Chris Malec Data Scientist

Numpy Neural Nets Datasets

Another Numpy Neural Net: Datasets

The Data is the most important part of training an machine learning model, and also the part that’s most difficult to automate. It seems no matter how many ‘data pipelines’ and ‘etl solutions’ are out there, at some point you end up having to have an if/elif/else statement that’s about 50 clauses long to handle all the different formats and entire-pipeline-wrecking abnormalities that the data might contain.

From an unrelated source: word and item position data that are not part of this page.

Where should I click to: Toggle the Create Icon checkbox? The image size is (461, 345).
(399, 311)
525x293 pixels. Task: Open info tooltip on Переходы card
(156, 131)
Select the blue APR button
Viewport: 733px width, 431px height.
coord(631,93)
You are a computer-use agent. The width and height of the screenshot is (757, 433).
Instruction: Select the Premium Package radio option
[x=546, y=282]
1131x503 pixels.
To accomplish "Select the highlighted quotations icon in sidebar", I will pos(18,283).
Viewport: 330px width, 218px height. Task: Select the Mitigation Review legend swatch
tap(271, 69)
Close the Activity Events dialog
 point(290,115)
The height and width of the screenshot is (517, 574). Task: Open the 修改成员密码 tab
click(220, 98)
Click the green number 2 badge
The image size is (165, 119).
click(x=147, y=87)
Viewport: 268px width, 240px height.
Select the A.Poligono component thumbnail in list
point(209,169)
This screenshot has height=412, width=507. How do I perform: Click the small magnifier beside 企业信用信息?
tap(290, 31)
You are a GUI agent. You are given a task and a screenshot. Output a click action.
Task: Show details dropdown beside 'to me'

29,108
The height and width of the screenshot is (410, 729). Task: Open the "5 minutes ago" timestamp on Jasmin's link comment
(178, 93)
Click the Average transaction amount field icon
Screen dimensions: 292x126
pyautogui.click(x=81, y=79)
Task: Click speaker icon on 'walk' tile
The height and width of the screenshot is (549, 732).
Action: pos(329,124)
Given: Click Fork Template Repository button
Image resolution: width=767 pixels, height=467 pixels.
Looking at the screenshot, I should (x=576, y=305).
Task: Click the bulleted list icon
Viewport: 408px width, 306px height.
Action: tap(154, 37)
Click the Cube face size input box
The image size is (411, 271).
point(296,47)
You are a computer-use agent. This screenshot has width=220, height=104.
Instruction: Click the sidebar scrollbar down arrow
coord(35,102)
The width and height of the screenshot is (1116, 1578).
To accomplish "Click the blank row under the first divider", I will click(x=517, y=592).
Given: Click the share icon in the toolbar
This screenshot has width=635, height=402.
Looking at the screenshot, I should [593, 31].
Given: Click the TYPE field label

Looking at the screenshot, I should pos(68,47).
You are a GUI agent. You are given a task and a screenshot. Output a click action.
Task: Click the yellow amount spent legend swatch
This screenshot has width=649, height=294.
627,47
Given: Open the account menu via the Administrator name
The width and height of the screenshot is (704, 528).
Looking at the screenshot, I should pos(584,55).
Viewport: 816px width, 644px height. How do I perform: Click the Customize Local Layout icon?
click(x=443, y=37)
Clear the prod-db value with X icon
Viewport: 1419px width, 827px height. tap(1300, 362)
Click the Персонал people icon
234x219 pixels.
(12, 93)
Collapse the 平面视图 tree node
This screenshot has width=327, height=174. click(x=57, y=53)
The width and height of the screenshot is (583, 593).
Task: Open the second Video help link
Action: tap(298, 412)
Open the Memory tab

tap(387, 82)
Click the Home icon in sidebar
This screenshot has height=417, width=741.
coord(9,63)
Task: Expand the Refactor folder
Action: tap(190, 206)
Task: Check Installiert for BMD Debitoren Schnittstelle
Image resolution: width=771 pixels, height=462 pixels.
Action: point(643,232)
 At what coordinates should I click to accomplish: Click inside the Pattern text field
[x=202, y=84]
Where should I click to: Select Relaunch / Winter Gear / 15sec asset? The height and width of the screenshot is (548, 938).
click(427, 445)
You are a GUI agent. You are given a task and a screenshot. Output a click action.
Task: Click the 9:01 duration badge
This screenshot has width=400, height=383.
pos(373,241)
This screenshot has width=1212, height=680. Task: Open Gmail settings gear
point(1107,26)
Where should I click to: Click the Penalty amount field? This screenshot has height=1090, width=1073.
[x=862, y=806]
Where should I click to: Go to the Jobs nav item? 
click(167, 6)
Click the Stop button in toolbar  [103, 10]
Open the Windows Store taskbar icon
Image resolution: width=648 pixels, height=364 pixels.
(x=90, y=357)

I think this is fundamentally because you don’t have total control over data the way you do with the rest of the process. Data, if it is useful, comes from the ‘real world’, the part of the world which is not contained as a bunch of charges and magnetic domains inside a computer. Therefore, as the world is infinite in its complexity, so too are the number of ways that the data can crush your dreams. Anyone who has scanned an excel doc with a column containing missing values has seen something along the lines of

Important column which is never null Optional column
0 N/A
1 NULL
2 null
3 blank
NULL  
4  

Important note: the last two entries in the right-hand column are blank and a space (‘ ‘) and require different handling.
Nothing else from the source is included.